Ángel Expósito-ABC

  • ¿A quién se le ocurre borrar las piernas del presidente del Gobierno de una foto oficial? ¿Acaso iba en bermudas o en bañador? No ganamos para chapuzas
Sánchez preside telemáticamente la reunión de coordinación sobre la evolución de la situación en Ceuta

Imaginemos la escena: a los ocho días del «deplorable ataque y la violación a la integridad territorial de una ciudad española como es Ceuta» (Pedro Sánchez, dixit), el presidente hace como que dirige una reunión de alto nivel para analizar la situación.

Él en La Mareta (Lanzarote) y en una pantalla compartida la ministra de Defensa, Margarita Robles; el de Interior, Fernando Grande Marlaska; la portavoz del Gobierno y responsable de Migraciones, Elma Saiz; la de Juventud e Infancia, Sira Rego; y el ministro de Política Territorial y Memoria Democrática, Ángel Víctor Torres. También asistieron el secretario de Estado de Exteriores, Diego Martínez, el jefe de gabinete de Sánchez, Diego Rubio; y la secretaria de Estado de Comunicación, Lydia del Canto.

Problema: en la foto distribuida por la agencia EFE e, incluso, en la imagen de la web de Moncloa, Sánchez aparece sin piernas. Sentado en la mesa del despacho, tomando notas, haciendo como que le importara, con camisa rosa y ¡Amputadas las extremidades inferiores!. ¿A quién se le ocurrió tamaña chapuza?
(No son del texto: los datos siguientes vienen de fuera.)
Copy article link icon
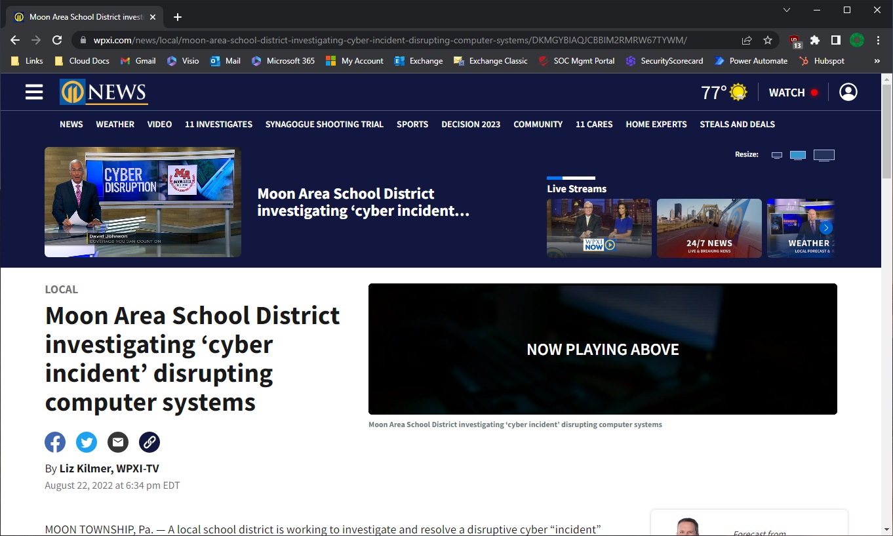The width and height of the screenshot is (893, 536). click(x=149, y=442)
Hace pocos años en una situación similar, el presidente apareció con americana, pantalón largo y alpargatas bajo la mesa. Ahora para evitar coñas, algún genio ha decidido «cortar» por lo sano. No se les ocurrió cerrar el plano para disimular, no. La solución fue amputar. Digo yo que para que no le viéramos en bermudas o en bañador. Como si después del ridículo vivido en Ceuta, algo nos fuera a escandalizar.

A todo esto, Sánchez no comparecerá en el Parlamento a pesar del «ataque» sufrido por una ciudad española aunque, eso sí, mandará a comerse el marrón a Margarita Robles, Albares, Marlaska y Bolaños. ¿Acaso una invasión «deplorable» contra la «integridad territorial» de una ciudad española no merece que el presidente del Gobierno dé la cara en el Parlamento? ¿Ni siquiera por esto? Pues va a ser que… tampoco. A Su Sanchidad no se le interrumpen las vacaciones. Un poquito de por favor.

PD.- Y la guinda: Pulso diplomático fronterizo con Italia. De aquel «querida Giorgia, estoy encantado de estar aquí» que Pedro le dijo a su colega en Roma en 2023… hemos pasado a una respuesta de niño pequeño. Algo así como «pues ahora no te ajunto». Y me imagino a Giorgia Meloni temblando.

Y mandamos a policías y guardias civiles a hacer el ridículo a los aeropuertos con vuelos desde Italia para montar un paripé de supuestos controles de pasaportes. Todo por seguir aumentando nuestro desprestigio no ya con el resto del mundo, sino en la propia UE.

Eso sí, a la vez, el Gobierno sigue (seguimos) agradeciendo a Marruecos el «ataque» o, cuando menos, que no hiciera absolutamente nada por evitarlo, si es que no lo organizó por completo.

Se confirma que, aún sin piernas por abuso de Photoshop o Affinity, no tenemos límite para la humillación. Ni siquiera al ser atacados.